> [Dataset items]
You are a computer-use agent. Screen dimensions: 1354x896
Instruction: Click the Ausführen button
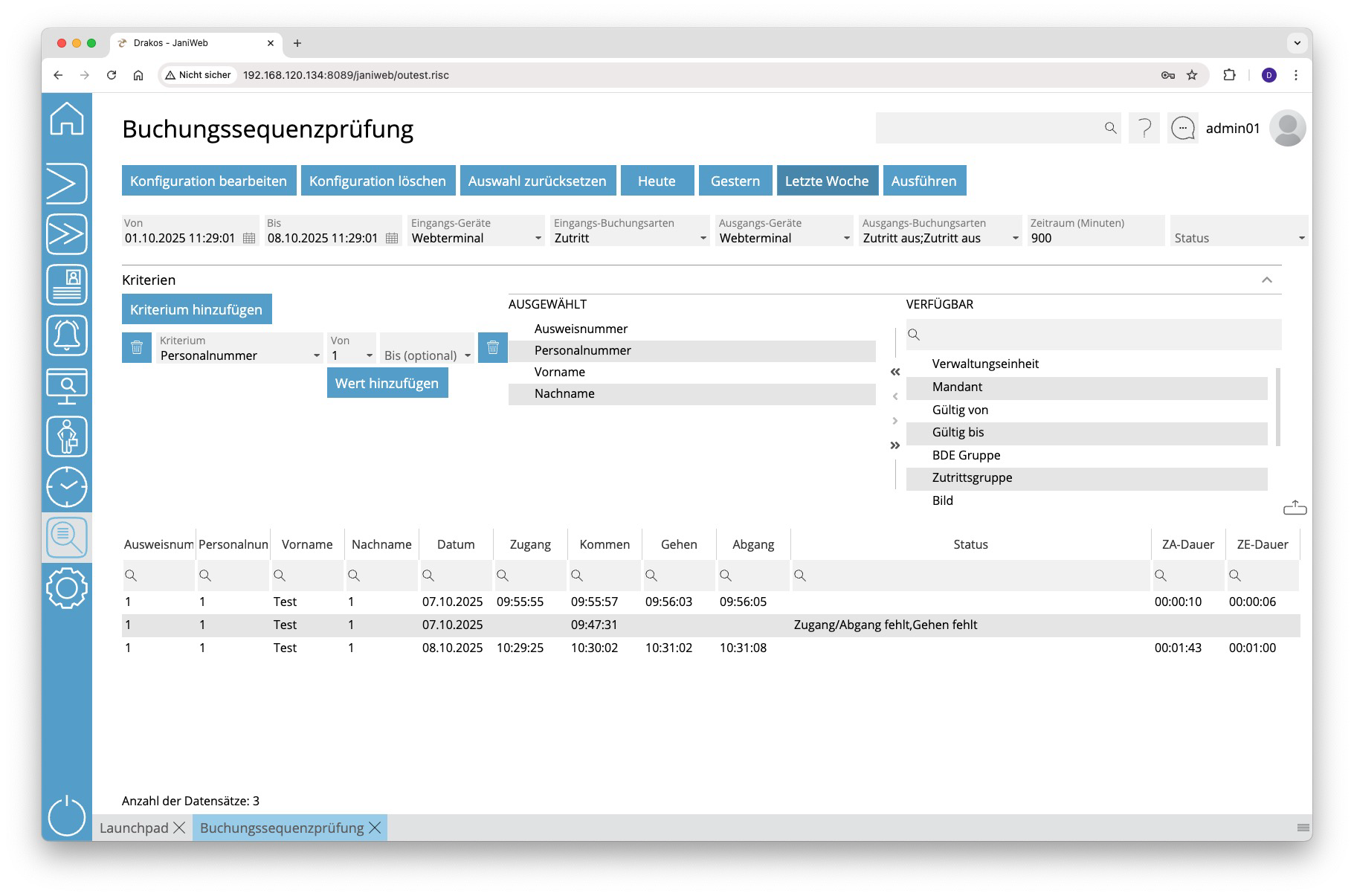pos(923,181)
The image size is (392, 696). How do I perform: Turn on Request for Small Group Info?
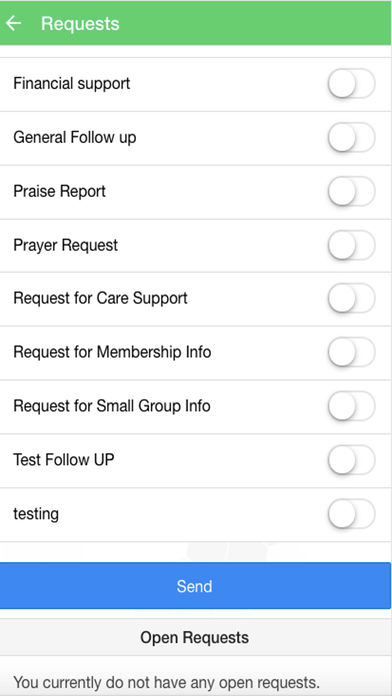point(351,406)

> [PROBLEM DETAILS]
Repeat each entry exactly as it appears; skip any picture.

> [OUTPUT]
You are a computer-use agent. Screen dimensions: 1354x896
Instruction: Click the Ausführen button
pos(923,181)
The image size is (392, 696). How do I perform: Turn on Request for Small Group Info?
point(351,406)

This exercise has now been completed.